• [Action item]: Collect the lines of the entries where "Open" shows up.
--- START ---
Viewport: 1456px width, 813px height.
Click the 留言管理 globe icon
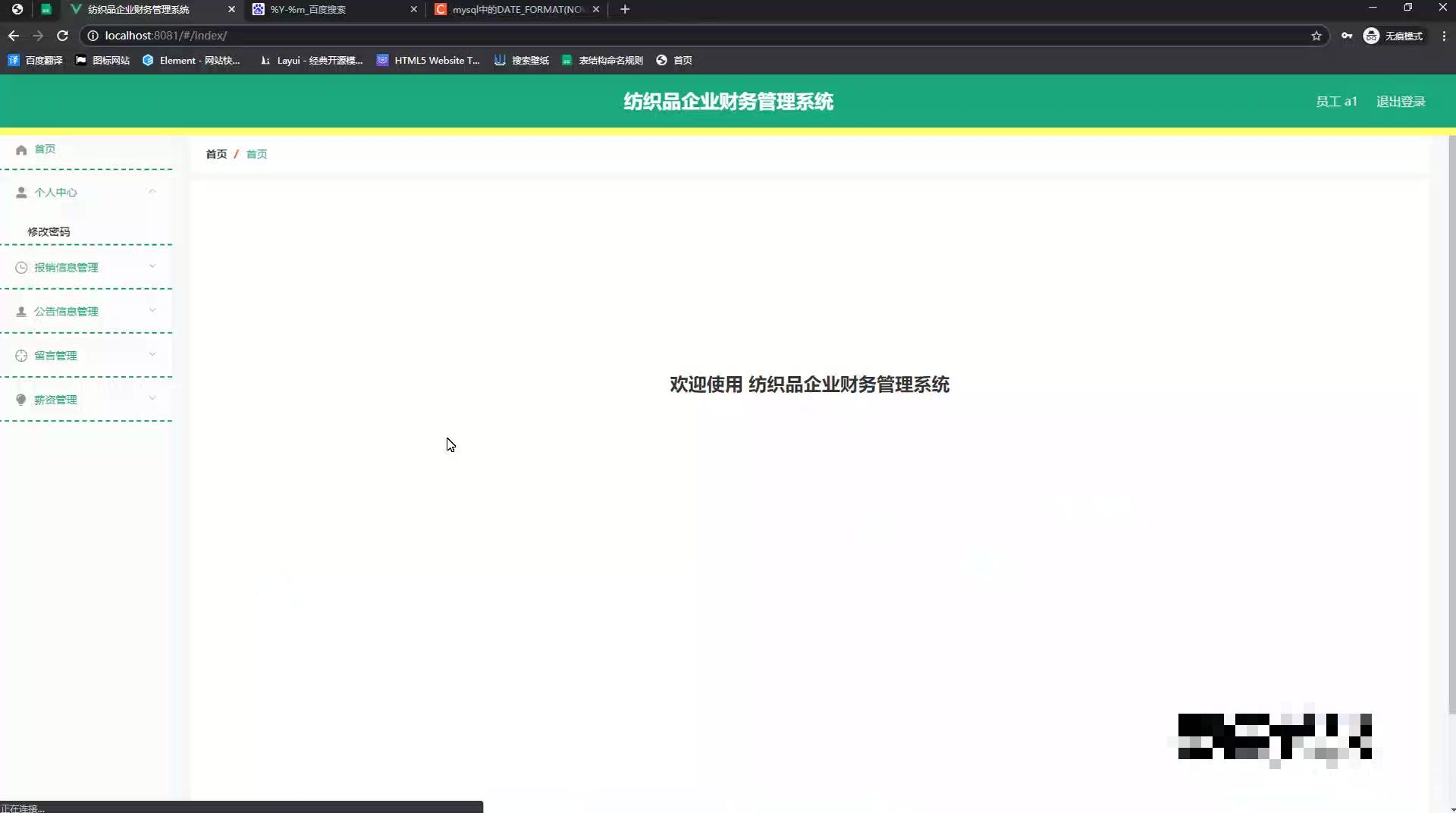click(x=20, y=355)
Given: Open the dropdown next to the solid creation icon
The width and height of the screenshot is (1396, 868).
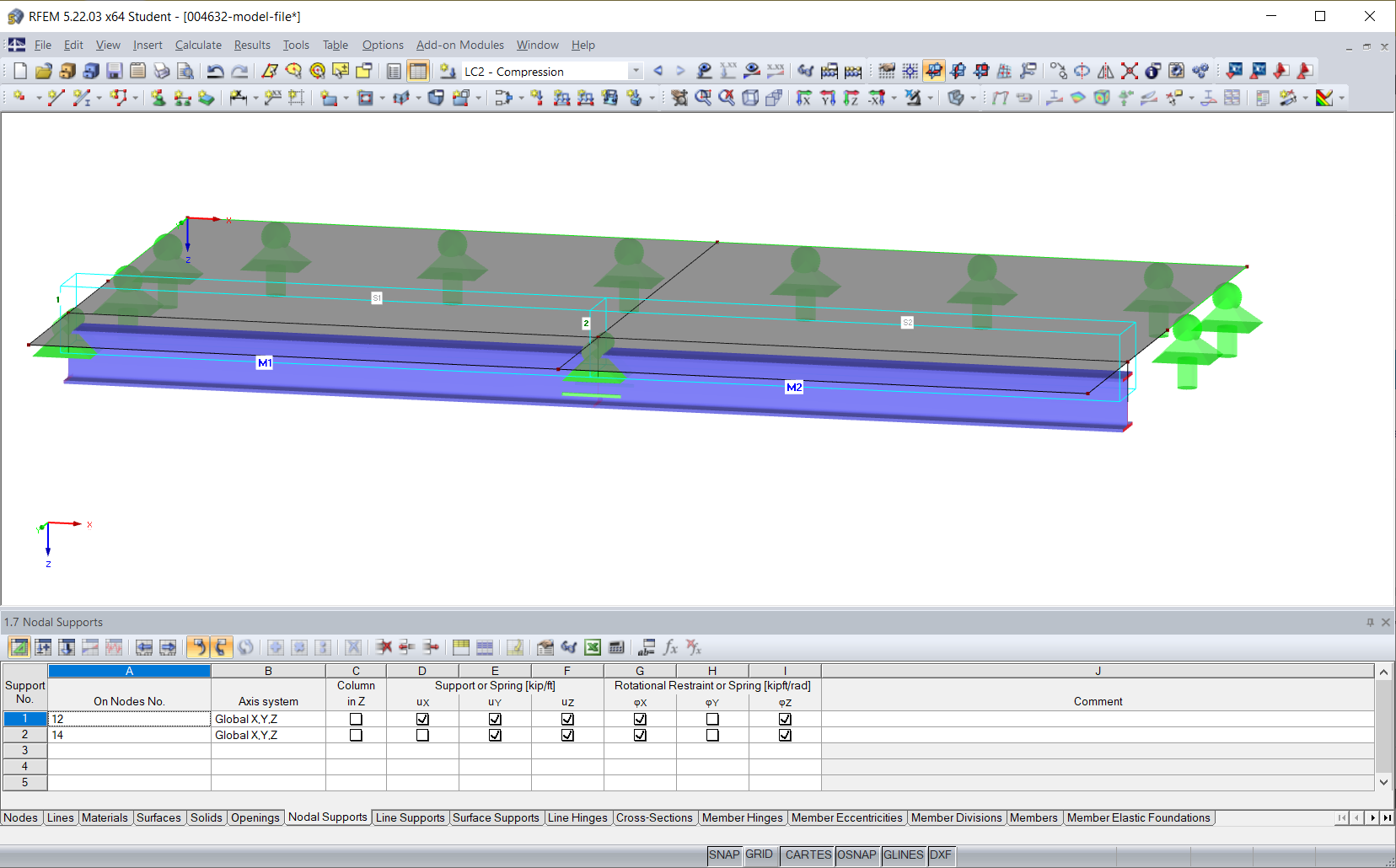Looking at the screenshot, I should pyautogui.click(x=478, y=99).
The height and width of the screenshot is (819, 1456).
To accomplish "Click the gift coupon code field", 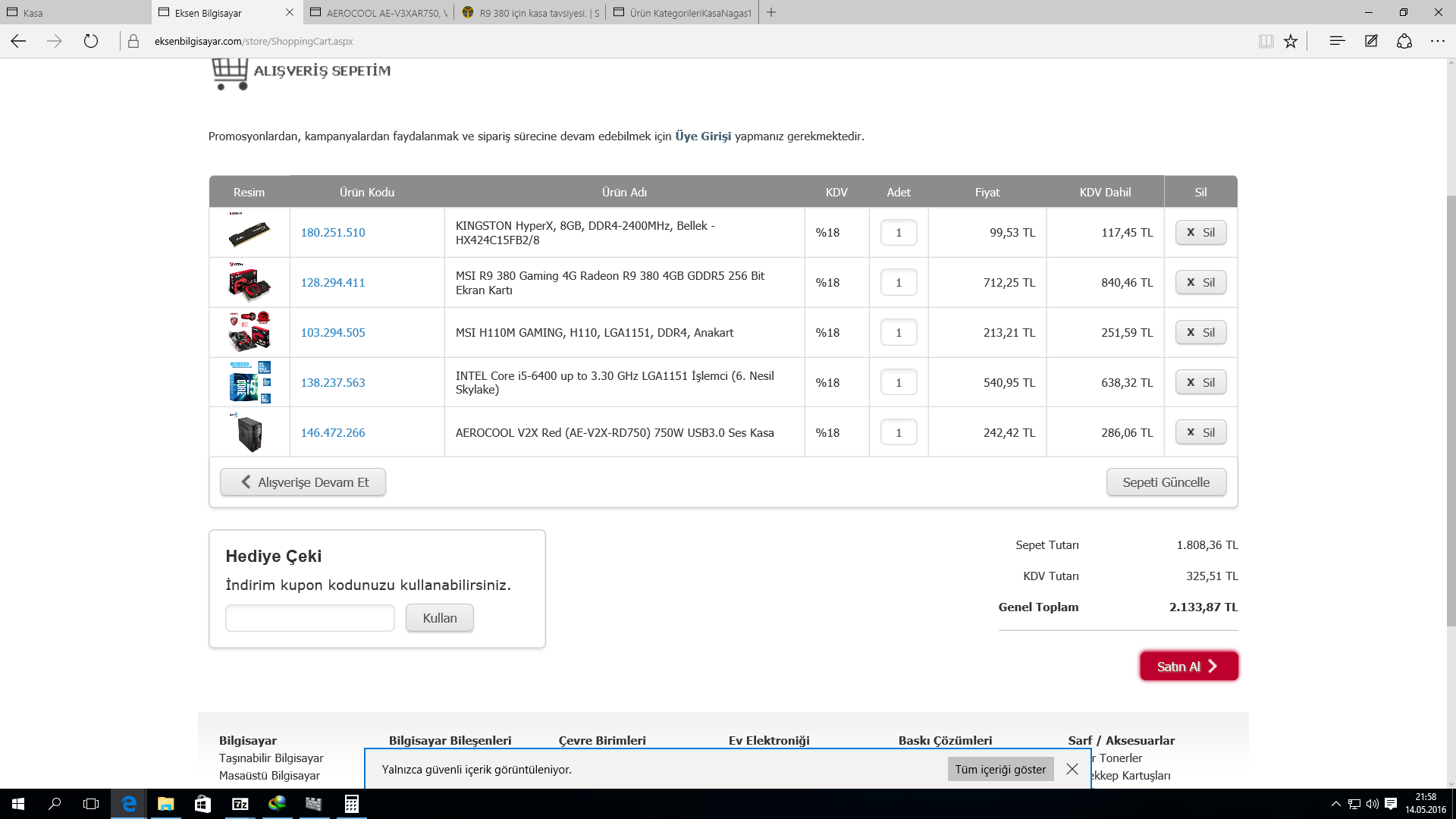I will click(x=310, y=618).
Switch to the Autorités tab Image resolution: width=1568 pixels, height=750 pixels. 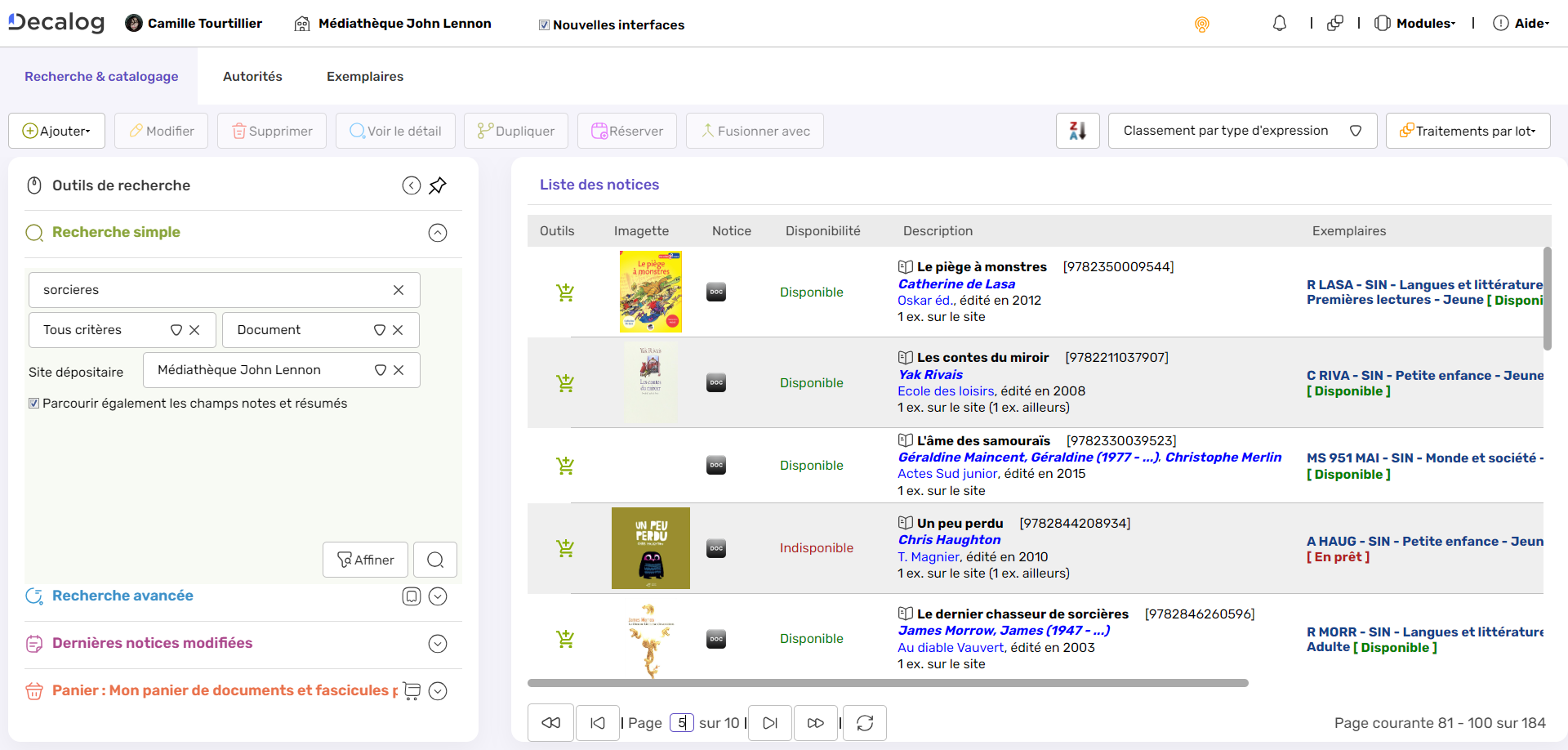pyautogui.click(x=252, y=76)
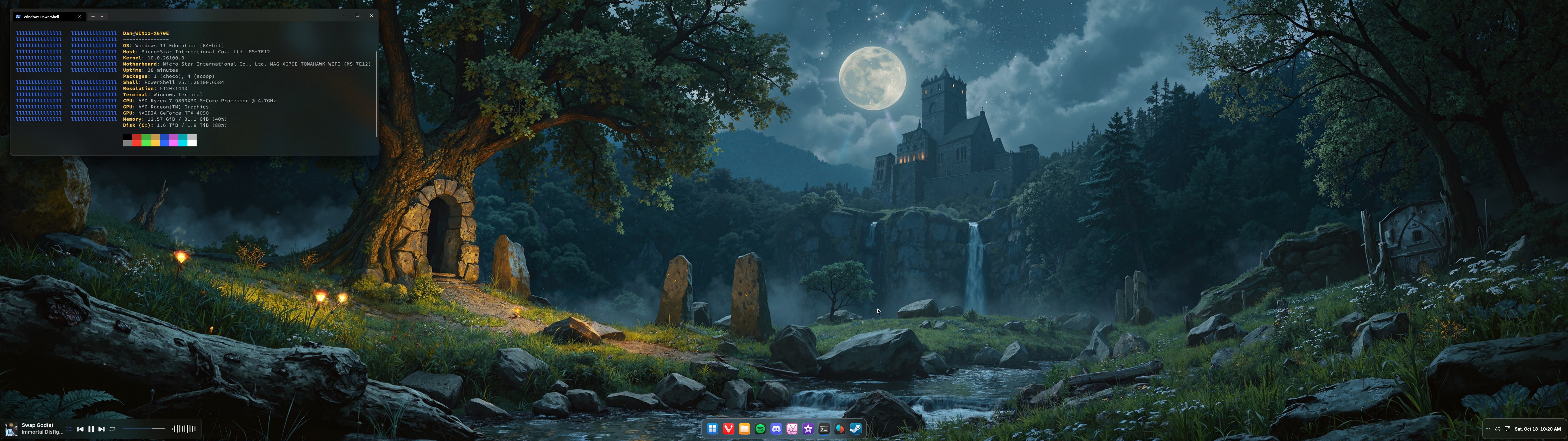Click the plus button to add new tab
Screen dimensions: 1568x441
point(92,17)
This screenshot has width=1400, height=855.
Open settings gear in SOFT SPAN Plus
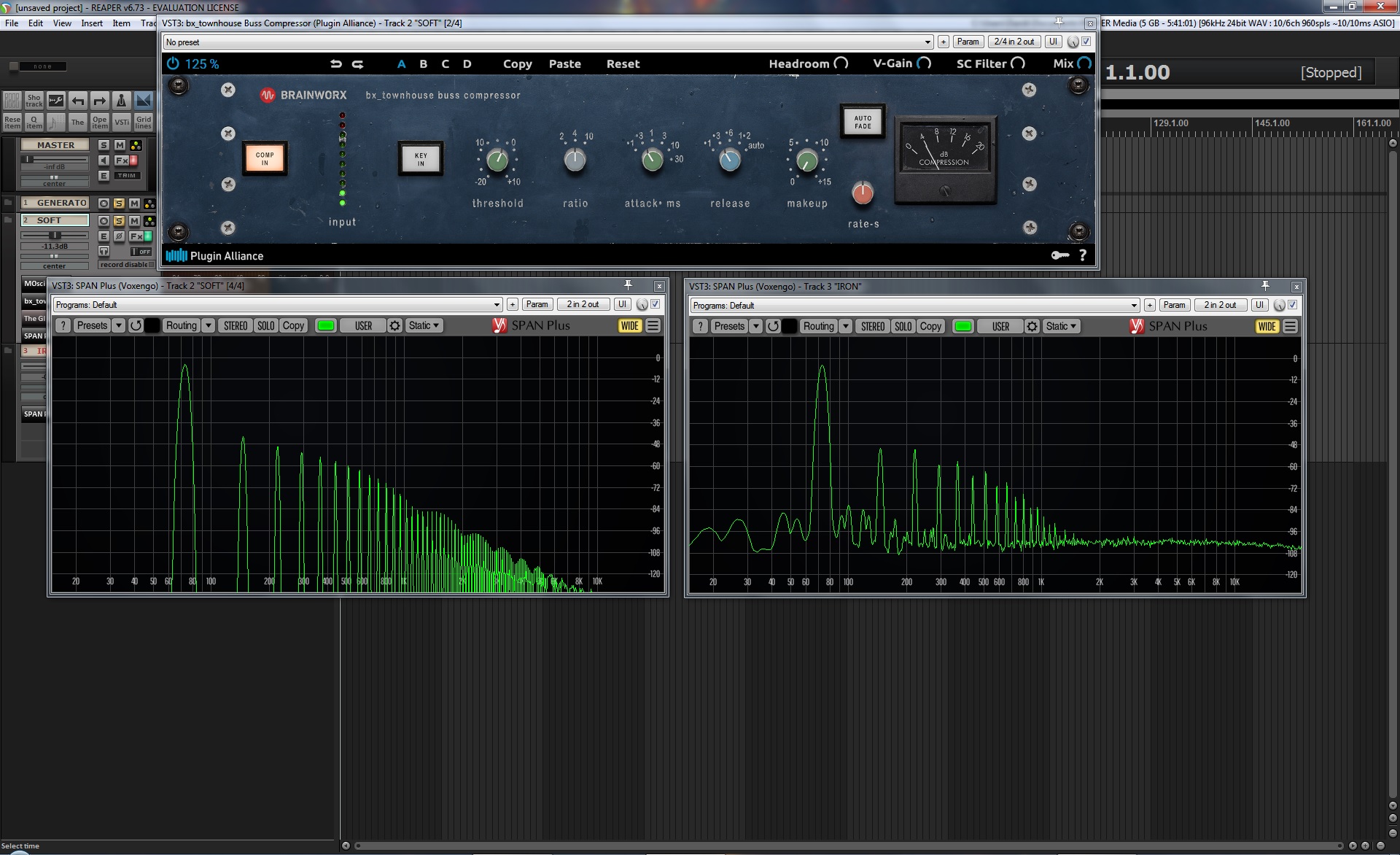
--- END ---
• [Answer space]:
Given: Open the dropdown next to the solid creation icon
Open settings gear in SOFT SPAN Plus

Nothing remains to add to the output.